- What you should do
For each record below, retype the text exactly and omit any image.

- Provided material
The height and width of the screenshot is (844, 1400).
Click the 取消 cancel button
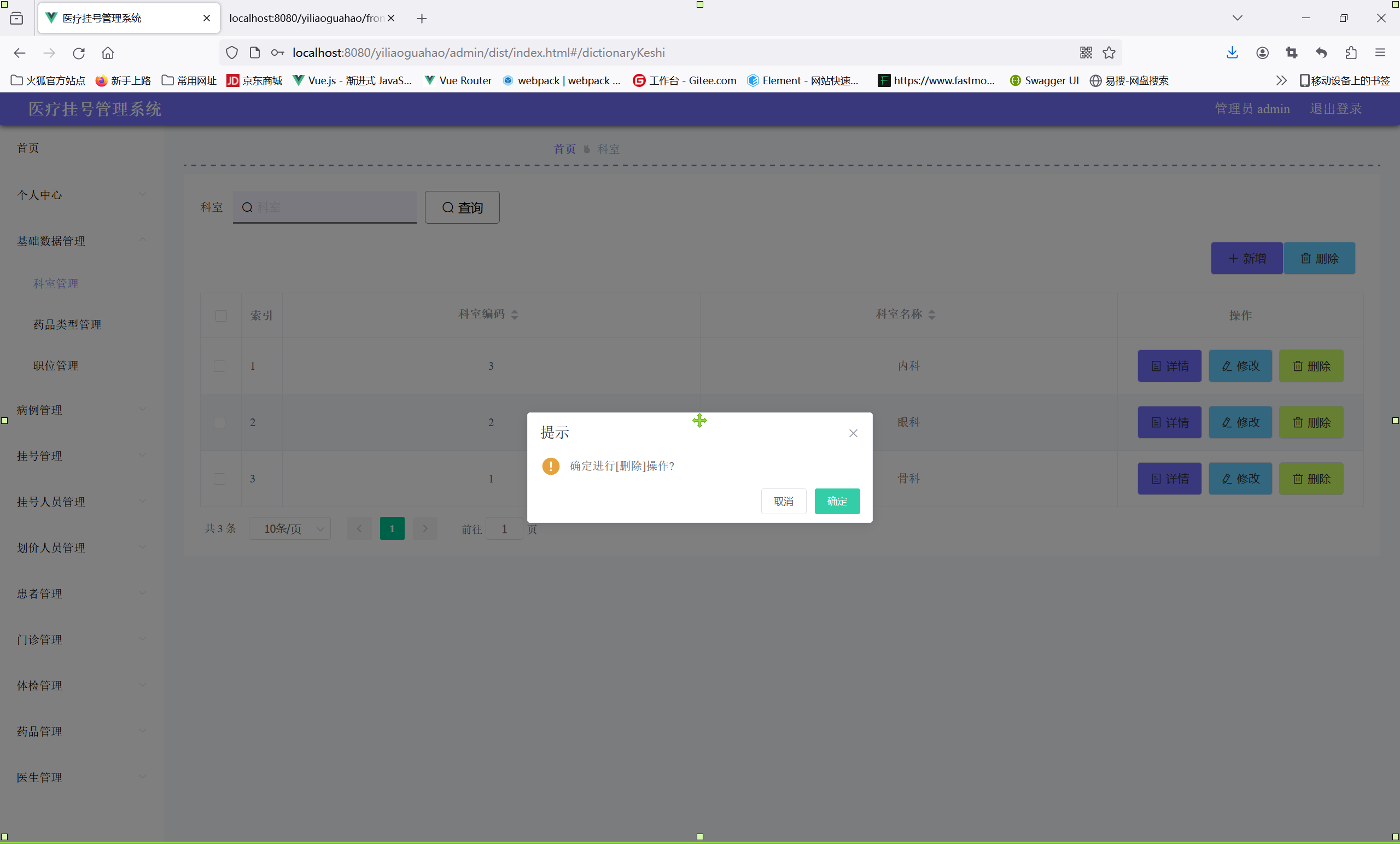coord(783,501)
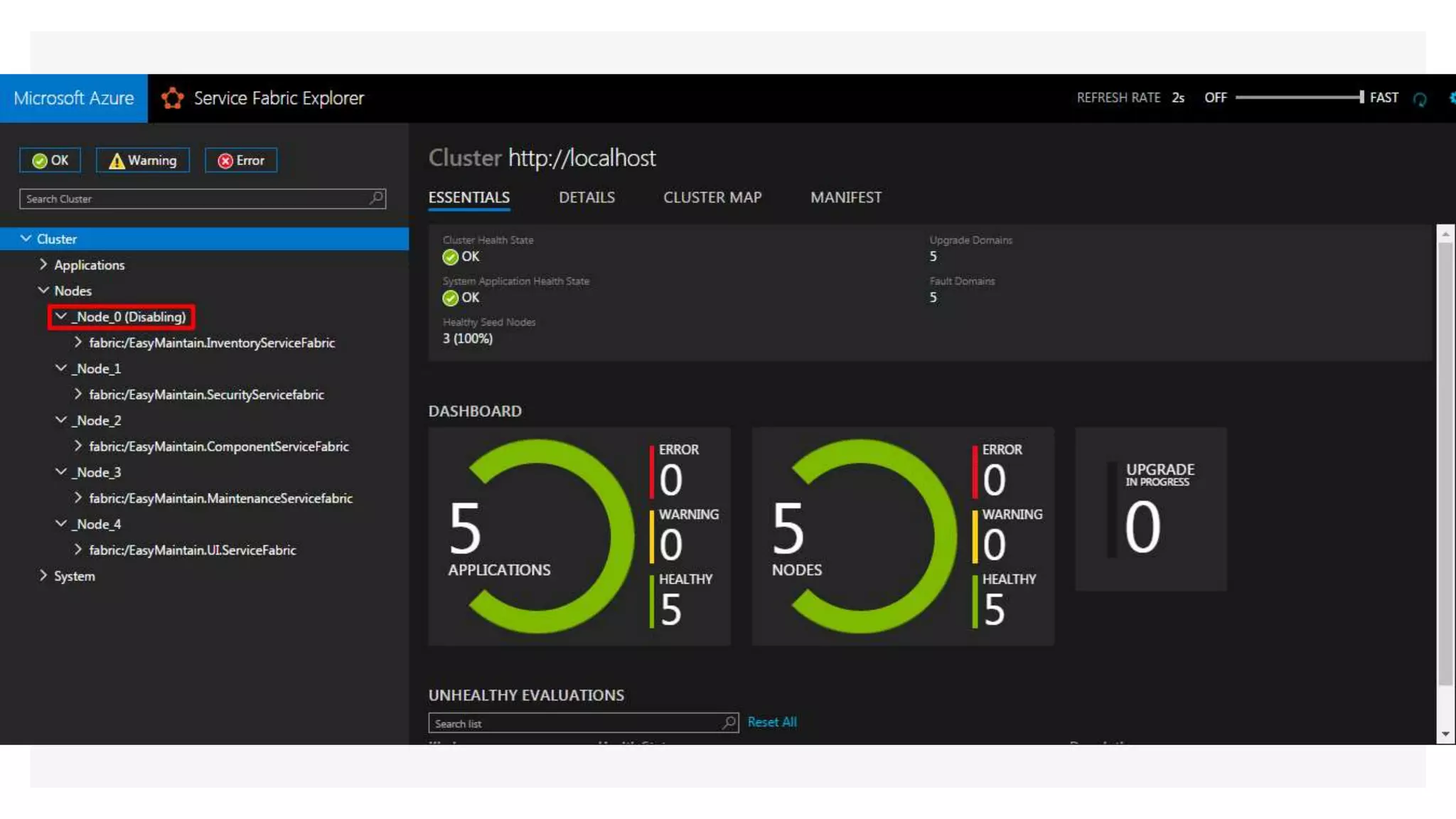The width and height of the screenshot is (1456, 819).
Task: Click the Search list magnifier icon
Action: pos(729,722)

- Output for this task
The height and width of the screenshot is (844, 1400).
Click the 取消 cancel button
coord(783,501)
The width and height of the screenshot is (1456, 819).
Task: Click the Search list magnifier icon
Action: pos(729,722)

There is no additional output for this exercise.